## WHAT YOU NEED TO DO
1. List every abbreviation that the abstract on myocardial oxygen consumption defines, each with its expansion as given in the text.
2. From the abstract on myocardial oxygen consumption, retype the passage starting at "Background: The purpose" and ending at "oxygen gas (15O2).".

Noninvasive quantification of regional myocardial metabolic rate of oxygen by 15O2 inhalation and positron emission tomography. Experimental validation

Abstract

Background: The purpose of this study was to validate a novel method for noninvasive quantification of regional myocardial oxygen consumption (MMRO2, mL.min-1 x 100 g-1) and oxygen extraction fraction (OEF) by use of positron emission tomography (PET) and inhalation of 15O-labeled molecular oxygen gas (15O2).

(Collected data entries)
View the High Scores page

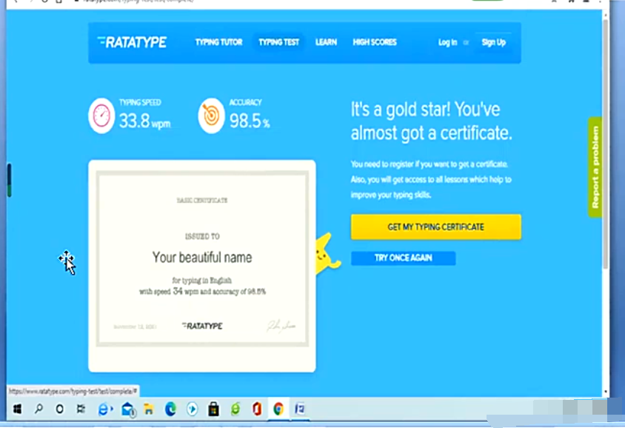375,42
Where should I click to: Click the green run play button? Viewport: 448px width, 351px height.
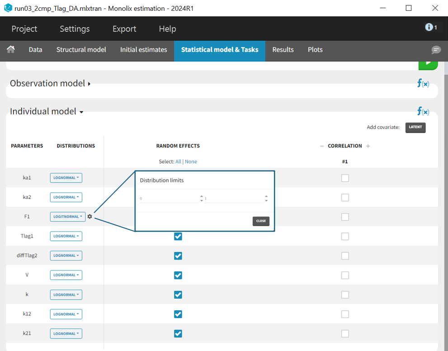428,64
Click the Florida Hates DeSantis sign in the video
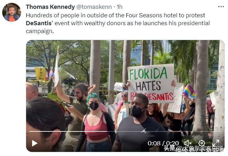The image size is (228, 156). point(151,83)
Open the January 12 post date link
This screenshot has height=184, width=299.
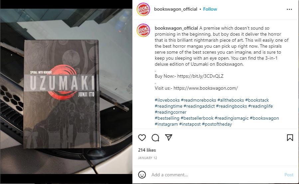[x=147, y=158]
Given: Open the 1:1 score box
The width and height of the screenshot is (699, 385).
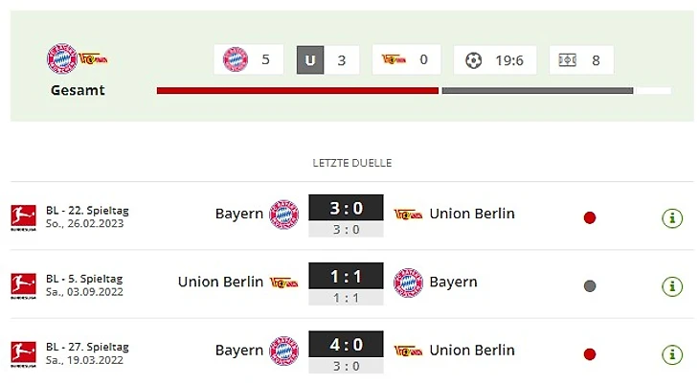Looking at the screenshot, I should [346, 277].
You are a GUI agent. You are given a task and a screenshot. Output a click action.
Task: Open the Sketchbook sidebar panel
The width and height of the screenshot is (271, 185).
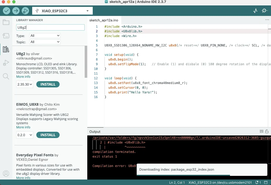[x=6, y=22]
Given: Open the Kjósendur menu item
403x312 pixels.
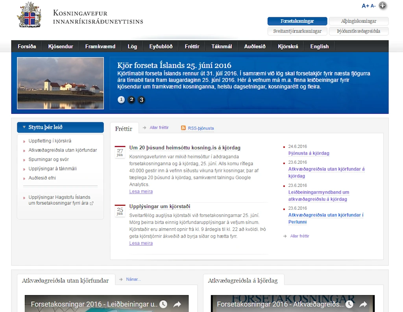Looking at the screenshot, I should [x=61, y=46].
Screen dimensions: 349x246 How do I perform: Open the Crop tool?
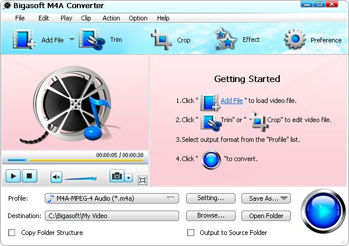(161, 40)
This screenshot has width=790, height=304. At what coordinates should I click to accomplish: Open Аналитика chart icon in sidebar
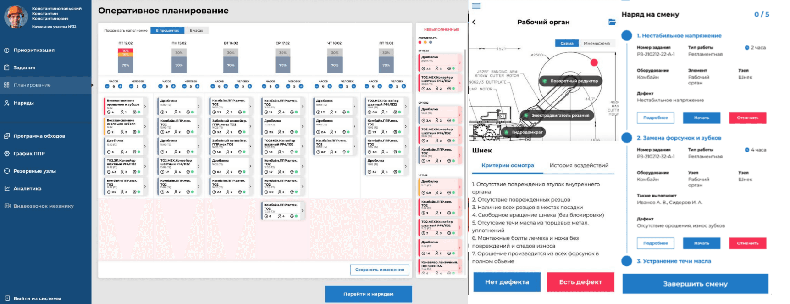(x=7, y=188)
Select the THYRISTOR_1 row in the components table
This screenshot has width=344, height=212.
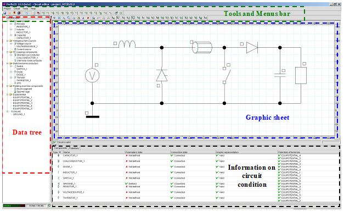(195, 198)
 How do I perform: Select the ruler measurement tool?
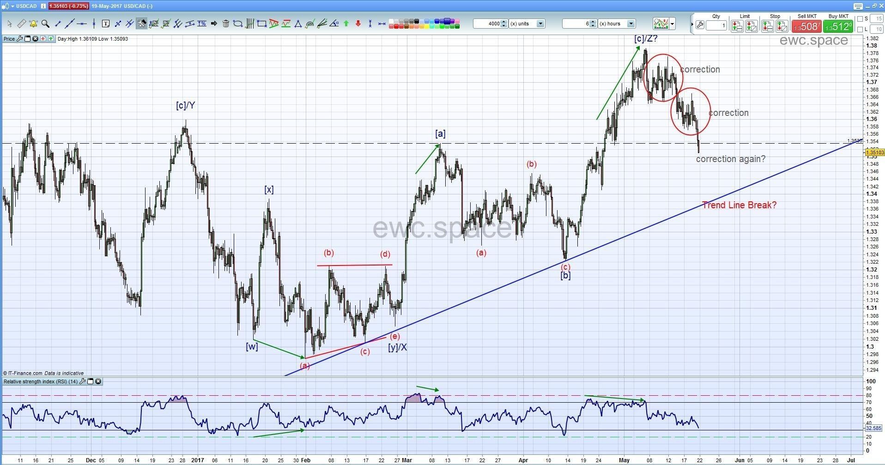pyautogui.click(x=21, y=24)
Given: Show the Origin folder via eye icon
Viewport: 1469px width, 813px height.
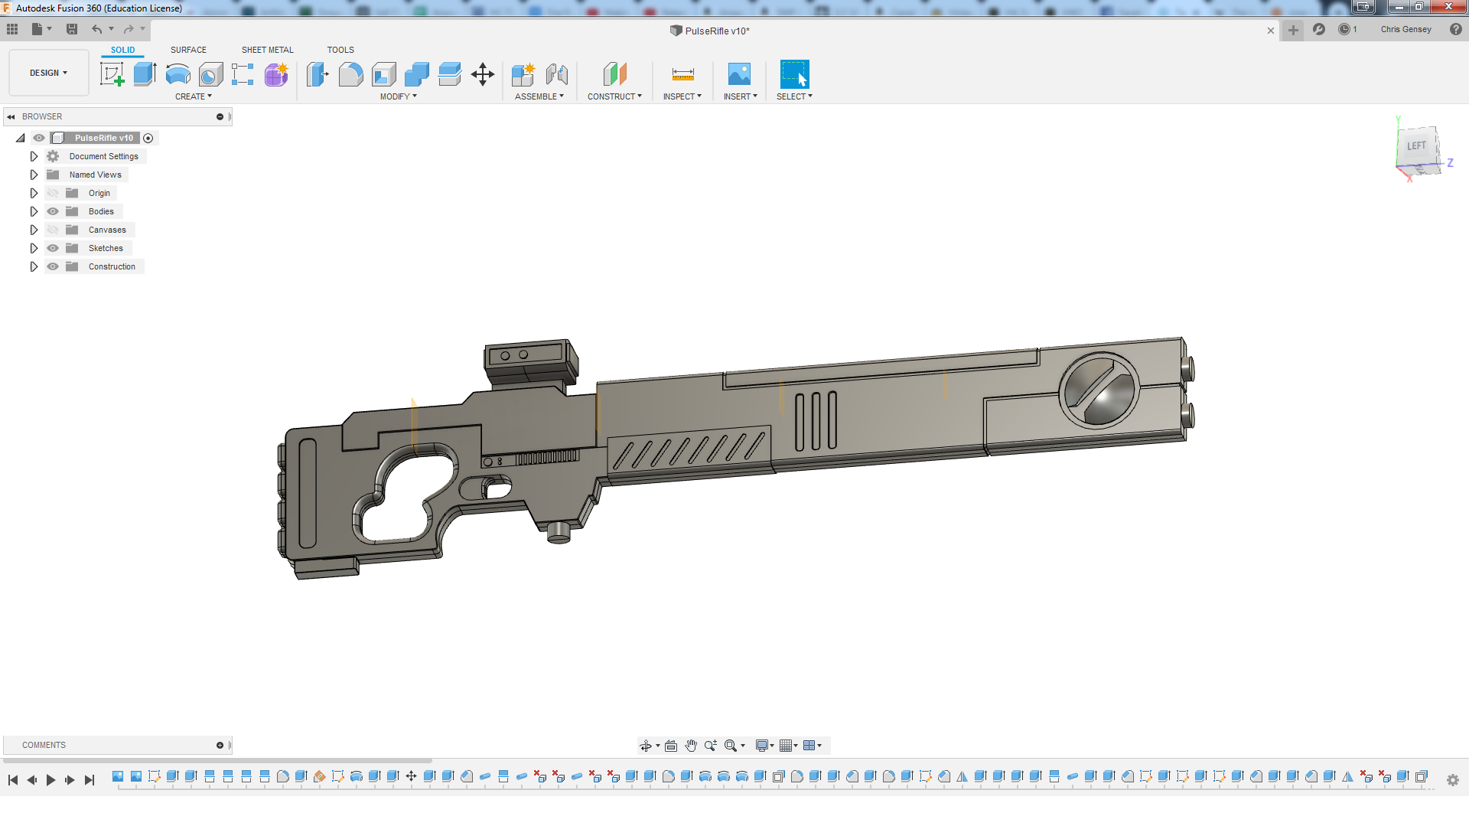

## ACTIVITY ANSWERS
1.
MMRO2: regional myocardial oxygen consumption
OEF: oxygen extraction fraction
PET: positron emission tomography
15O2: 15O-labeled molecular oxygen gas

2.
Background: The purpose of this study was to validate a novel method for noninvasive quantification of regional myocardial oxygen consumption (MMRO2, mL.min-1 x 100 g-1) and oxygen extraction fraction (OEF) by use of positron emission tomography (PET) and inhalation of 15O-labeled molecular oxygen gas (15O2).